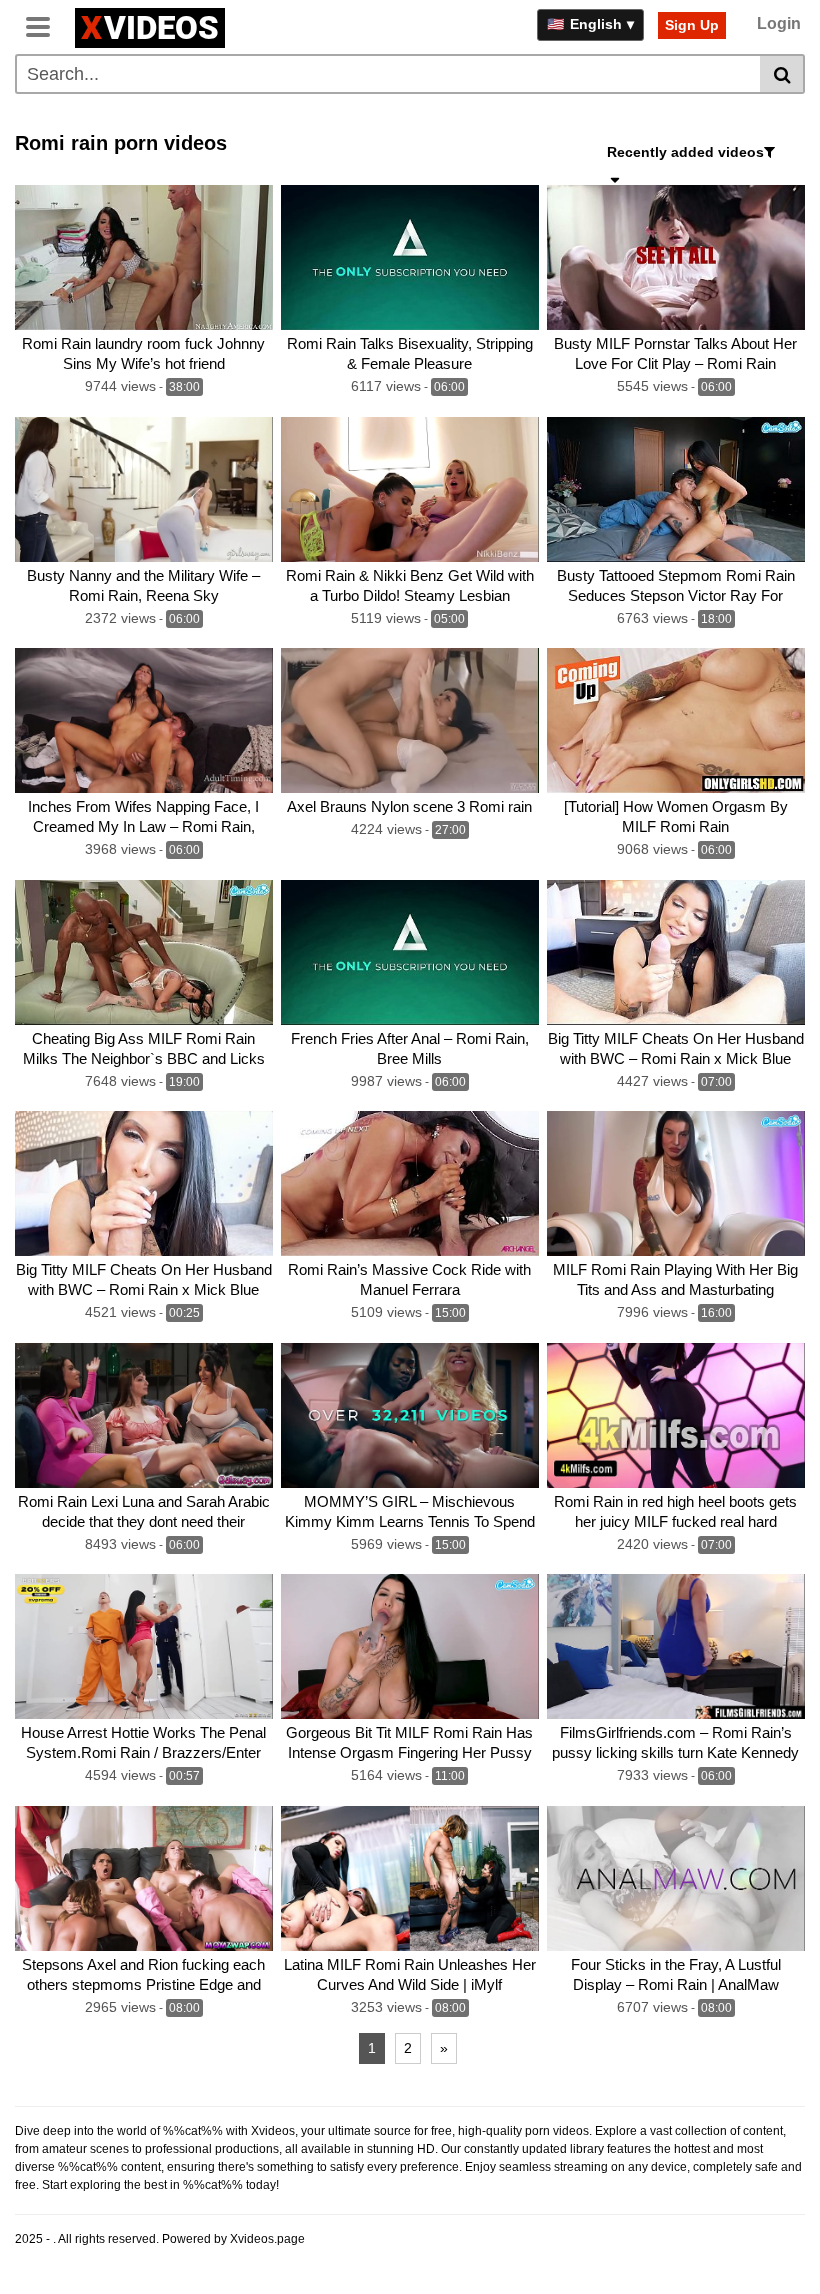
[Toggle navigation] (45, 25)
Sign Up (692, 25)
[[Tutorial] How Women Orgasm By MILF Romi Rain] (676, 720)
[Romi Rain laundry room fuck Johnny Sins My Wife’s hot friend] (144, 257)
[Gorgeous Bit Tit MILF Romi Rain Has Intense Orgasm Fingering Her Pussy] (410, 1646)
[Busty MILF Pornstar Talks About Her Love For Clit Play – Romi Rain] (676, 257)
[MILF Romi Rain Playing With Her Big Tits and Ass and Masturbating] (676, 1183)
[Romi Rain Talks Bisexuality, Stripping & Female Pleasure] (410, 257)
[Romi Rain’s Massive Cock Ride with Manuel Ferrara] (410, 1183)
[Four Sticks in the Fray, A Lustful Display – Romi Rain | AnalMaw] (676, 1878)
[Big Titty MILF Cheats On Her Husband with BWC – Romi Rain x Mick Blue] (676, 952)
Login (779, 23)
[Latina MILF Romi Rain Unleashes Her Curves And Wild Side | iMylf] (410, 1878)
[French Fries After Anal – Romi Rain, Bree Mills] (410, 952)
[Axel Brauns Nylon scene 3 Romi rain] (410, 720)
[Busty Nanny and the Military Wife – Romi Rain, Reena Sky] (144, 489)
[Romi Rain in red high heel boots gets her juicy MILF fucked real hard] (676, 1415)
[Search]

▶ **Aim of the task**
Please state how many lines hold the string "MILF" in the listing above, giving the figure alone.

▶ **Answer below**
7